Here you see about 18,000 folks that we currently have at work in Sadr City putting in new sewers, putting in new electrical lines, putting in new water mains, picking up the trash and establishing. The next picture shows you folks that are improving the electrical distribution.

I've got 18,000 folks that work in Sadr City, $161 million worth of projects. I've got similar projects going on in just about every district of Baghdad. And that's what's normally not reported every day. And I think it's having a tremendous effect that the Iraqi people here in Baghdad feel that they have hope for the future. And because of that, I expect them to go out in the polls in rather large numbers.


In fact, Sadr City is remarkably quiet right now, considering that just a few months ago it was the scene of vicious fighting, as well as a bizarre weapons buy-back program that apparently allowed Moqtada's Militia to pay for upgrades to their arsenal. Bush probably gets news like this all the time.

And, if you think about it, it IS good news, at least to the extent that at last, not quite one percent of the reconstruction funds allocated for reconstruction have begun to be spent. On the other hand, you've got to wonder just what the general actually means, especially in light of articles like this, which seem to note a great deal of confusion as to how much money is being spent, has been spent, or will be spent.

Then you've got to consider some details of the kind that I'm sure Mr. Bush has sternly directed to never disturb him with:

The candidate, Fatah al-Sheik, 37, is the leader of a newly formed slate that is competing in the national elections scheduled for Jan. 30. But what is unusual is that he and his running mates are all from the vast, impoverished Shiite neighborhood in Baghdad called Sadr City, and all are acolytes of Moktada al-Sadr, the young cleric whose stern visage glares down from nearly every wall.

Or this:

...firebrand Shiite cleric Moqtada al-Sadr's Mehdi Army has begun organizing fuel distribution in eastern Baghdad to ease the growing shortages. With fuel shortages and distribution problems now affecting people in almost every Iraqi city, inhabitants of the areas covered by the Mehdi Army have been widely appreciative of their efforts.

In other words, the money we're spending directly assists forces that were fighting against us just a short time ago. Forces that might turn to arms again if the election doesn't quite turn out as planned--hey, it's not like they haven't fought us before.

And there's always potential for fighting between say, Sadr supporters (and fellow travelers) and/or the Sunni insurgents (and THEIR fellow travelers) and/or the Kurdish nationalists. But that's just more news that Bush doesn't want to hear. But that doesn't mean it isn't news.
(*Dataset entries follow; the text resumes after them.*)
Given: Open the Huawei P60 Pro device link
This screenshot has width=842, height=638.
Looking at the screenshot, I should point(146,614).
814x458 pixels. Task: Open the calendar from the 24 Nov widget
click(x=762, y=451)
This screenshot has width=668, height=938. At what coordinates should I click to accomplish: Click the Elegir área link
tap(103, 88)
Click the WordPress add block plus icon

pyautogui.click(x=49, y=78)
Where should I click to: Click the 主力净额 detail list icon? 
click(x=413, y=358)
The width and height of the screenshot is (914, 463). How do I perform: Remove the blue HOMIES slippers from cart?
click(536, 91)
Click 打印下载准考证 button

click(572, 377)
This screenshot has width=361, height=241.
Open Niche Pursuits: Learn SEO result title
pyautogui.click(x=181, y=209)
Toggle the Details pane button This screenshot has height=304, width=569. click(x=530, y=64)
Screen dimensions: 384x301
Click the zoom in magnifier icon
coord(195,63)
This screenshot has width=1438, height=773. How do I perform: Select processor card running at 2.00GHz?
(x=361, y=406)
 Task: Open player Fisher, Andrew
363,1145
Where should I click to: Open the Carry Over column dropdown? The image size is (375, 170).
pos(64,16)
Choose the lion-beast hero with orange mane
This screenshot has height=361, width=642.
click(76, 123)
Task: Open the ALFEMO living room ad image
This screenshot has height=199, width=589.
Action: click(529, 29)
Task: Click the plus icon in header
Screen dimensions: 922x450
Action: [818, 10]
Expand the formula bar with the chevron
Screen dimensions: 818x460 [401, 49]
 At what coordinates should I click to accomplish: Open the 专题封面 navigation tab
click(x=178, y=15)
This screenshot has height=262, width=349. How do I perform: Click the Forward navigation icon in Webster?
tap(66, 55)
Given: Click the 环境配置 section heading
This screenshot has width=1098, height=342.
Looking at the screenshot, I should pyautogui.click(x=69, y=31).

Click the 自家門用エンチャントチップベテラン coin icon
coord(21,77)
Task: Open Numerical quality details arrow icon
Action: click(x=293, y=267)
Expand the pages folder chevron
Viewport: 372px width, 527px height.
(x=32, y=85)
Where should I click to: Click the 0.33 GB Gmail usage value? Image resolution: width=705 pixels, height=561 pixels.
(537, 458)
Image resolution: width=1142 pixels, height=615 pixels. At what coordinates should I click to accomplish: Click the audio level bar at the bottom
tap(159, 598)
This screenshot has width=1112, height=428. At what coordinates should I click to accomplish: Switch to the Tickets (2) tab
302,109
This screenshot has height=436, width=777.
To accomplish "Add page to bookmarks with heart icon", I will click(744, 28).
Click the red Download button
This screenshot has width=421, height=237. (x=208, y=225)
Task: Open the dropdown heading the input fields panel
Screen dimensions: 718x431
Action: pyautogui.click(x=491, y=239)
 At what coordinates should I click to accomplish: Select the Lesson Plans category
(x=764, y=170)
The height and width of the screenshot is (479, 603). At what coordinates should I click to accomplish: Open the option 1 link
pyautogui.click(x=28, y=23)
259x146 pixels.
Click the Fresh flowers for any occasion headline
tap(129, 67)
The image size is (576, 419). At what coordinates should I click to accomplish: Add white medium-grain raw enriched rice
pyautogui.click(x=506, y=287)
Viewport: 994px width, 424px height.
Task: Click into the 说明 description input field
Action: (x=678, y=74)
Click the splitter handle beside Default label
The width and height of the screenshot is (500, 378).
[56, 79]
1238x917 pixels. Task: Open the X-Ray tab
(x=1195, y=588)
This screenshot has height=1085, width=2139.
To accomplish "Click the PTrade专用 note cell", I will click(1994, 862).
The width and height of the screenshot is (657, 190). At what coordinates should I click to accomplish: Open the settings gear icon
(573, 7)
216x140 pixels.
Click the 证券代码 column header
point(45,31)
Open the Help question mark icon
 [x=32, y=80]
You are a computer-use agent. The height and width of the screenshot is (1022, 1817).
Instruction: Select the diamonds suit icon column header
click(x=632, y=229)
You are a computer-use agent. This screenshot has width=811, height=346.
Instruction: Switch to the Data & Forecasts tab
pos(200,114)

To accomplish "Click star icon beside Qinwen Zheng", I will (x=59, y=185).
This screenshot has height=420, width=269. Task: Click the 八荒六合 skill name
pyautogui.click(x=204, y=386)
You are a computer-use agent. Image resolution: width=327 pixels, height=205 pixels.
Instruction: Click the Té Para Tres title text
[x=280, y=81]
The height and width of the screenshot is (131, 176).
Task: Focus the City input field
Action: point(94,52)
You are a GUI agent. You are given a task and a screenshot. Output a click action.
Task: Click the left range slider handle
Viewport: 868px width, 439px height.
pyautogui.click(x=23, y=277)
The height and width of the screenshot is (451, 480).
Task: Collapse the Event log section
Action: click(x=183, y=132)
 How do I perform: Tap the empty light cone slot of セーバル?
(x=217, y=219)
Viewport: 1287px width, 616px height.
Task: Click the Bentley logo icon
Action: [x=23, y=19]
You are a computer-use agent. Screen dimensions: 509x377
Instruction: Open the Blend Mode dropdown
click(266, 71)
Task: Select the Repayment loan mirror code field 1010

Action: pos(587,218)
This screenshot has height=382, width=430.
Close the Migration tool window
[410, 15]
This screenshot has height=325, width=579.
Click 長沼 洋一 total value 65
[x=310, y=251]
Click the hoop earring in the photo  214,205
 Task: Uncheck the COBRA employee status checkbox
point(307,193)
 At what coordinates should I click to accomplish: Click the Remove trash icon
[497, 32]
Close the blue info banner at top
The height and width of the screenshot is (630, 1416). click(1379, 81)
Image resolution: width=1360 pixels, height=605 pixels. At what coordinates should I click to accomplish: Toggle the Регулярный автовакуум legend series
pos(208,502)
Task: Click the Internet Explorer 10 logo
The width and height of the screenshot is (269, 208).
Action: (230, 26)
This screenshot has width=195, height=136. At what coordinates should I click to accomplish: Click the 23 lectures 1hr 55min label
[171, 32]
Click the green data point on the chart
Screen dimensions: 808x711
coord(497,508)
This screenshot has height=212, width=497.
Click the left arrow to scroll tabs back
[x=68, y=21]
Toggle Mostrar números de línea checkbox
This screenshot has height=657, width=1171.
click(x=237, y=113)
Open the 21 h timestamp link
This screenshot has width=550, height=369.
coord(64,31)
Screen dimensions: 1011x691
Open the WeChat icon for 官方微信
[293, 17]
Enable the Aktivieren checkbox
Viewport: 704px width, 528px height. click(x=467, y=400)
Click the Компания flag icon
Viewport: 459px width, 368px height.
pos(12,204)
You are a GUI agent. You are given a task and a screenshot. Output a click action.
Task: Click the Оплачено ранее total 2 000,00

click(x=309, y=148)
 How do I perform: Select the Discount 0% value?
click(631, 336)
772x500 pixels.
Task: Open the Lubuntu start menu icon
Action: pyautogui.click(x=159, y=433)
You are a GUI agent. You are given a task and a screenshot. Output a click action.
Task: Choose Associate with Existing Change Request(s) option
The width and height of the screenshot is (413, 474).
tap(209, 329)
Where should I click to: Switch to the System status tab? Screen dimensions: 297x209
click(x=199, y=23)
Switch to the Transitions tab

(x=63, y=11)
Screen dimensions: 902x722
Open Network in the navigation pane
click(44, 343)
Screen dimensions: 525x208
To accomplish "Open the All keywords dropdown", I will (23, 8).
In the end, The Poor Man has a nice conclusion to his own latest post on the situation in Iraq--sorry to steal it, but it's as good as anything else I've seen:

no, I have no clue about how we can improve things in Iraq. I don’t have a single idea for how we can un-shit the bed, and I don’t hold out much hope that this whole bed-shitting episode is ever going to be brought to a lemony-fresh conclusion. I do, however, know who shit the bed, and have some sense of how frequently he shits there. Let’s stop shitting for a start.